17 de Jul de 2018


Tesouro Nacional: resultado foi bom em 2017

Mas persistem os temores quanto à politica fiscal em 2018

Por: Geraldo Biasoto
30/01/2018 às 15h02

Os números divulgados pela Secretaria do Tesouro Nacional, com respeito ao resultado primário do Governo Central (TN, INSS e BCB), foram extremamente favoráveis. O déficit anual ficou em R$ 124,4 bilhões, cifra muito inferior aos R$ 159 bilhões colocados como meta na LDO. Em dezembro, o déficit atingiu R$ 21,2 bilhões, correspondendo a cerca de um terço do verificado no mesmo mês de 2016.

Como o mês de dezembro foi bastante atípico, dadas as receitas extraordinárias referentes a programas de pagamento de tributos em atraso, que elevaram em 14,5%, em termos reais, o arrecadado, relativamente a dezembro de 2016, enfocaremos a análise do ano de 2017 como um todo.

A receita total cresceu 1,6%, em termos reais, mas foram as receitas não administradas pela RFB e a arrecadação do INSS que viabilizaram um número positivo. Em meio aos diversos programas do tipo REFIS e repatriação de capitais, a receita de impostos e contribuições (administradas pela RFB) teve queda real de 1,5%, conquanto a atividade econômica tenha se traduzido em boa melhoria na arrecadação de tributos sobre mercadorias e serviços. Assim, a receita líquida de transferências do governo central foi R$ 28,2 bilhões mais elevada do que no ano anterior.

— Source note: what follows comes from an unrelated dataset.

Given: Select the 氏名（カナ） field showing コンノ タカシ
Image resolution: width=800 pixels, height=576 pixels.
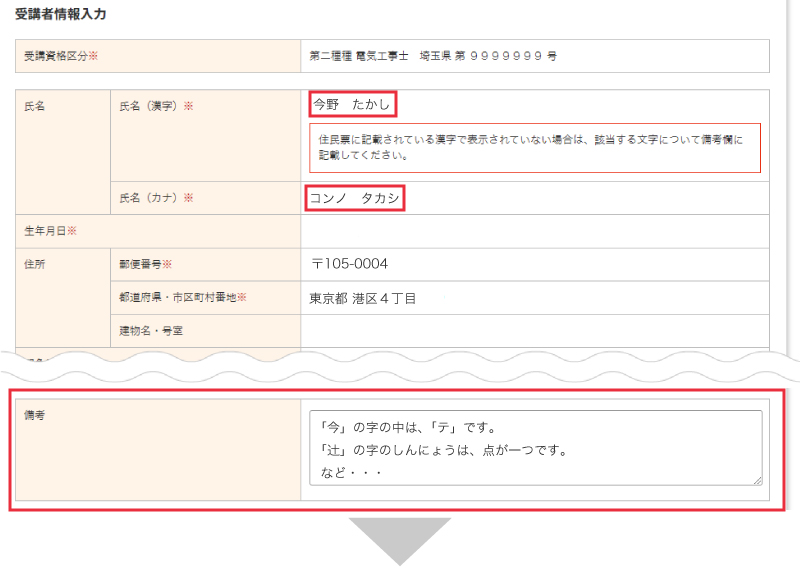Looking at the screenshot, I should (354, 198).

Do lado da despesa, os desequilíbrios no perfil de gastos trazem especial preocupação. A Previdência, sem reforma, implicou em crescimento de benefícios de 6,1% reais, mas os gastos com pessoal, que não é um problema constitucional, aumentaram 6,5%, em termos reais.

Já as chamadas “outras despesas de custeio e capital” diminuíram 15,4%, em termos reais. Dentro deste bloco, as despesas de capital caíram de R$ 67,8 para R$ 46,2 bilhões (-31,9%); e as de custeio saíram de R$ 303,3 para R$ 267,8 bilhões (-11,7%). Dentre as despesas obrigatórias, os componentes mais relevantes desta queda foram os subsídios e subvenções de crédito, o apoio financeiro a Estados e Municípios e o abono e seguro desemprego.

Já na avaliação das despesas da máquina pública, saltam aos olhos as reduções ocorridas nos Ministérios da Saúde (-6,5% reais), Educação (-7,7%), Defesa (-27,1%) e Ciência, Tecnologia e Inovação (-43,5%). No total da máquina pública, houve uma queda de 10,7%.

O dado acima seria auspicioso, se acompanhado de indicações concretas de uma otimização e reordenamento do gasto. No entanto, um breve olhar para as contas deixadas para 2018 colocam uma grande interrogação. Foram inscritos em restos a pagar, para 2018, R$ 155 bilhões. Excluindo os valores que foram herdados de 2016 (R$ 55 bilhões), R$ 100 bilhões de despesas do OGU de 2017 foram transferidas para 2018. Logicamente, grande parte não é efetivamente pago, mas o torniquete nos gastos de 2017 insere uma imensa dúvida sobre quanto deste resto a pagar será liquidado neste ano, pressionando o caixa.

Assim, embora 2017 tenha tido um desfecho bem melhor que o esperado, as dúvidas sobre a política fiscal não são menores que antes. A receita continua dependendo das excepcionalidades e a despesa passa a gerar ainda mais insegurança.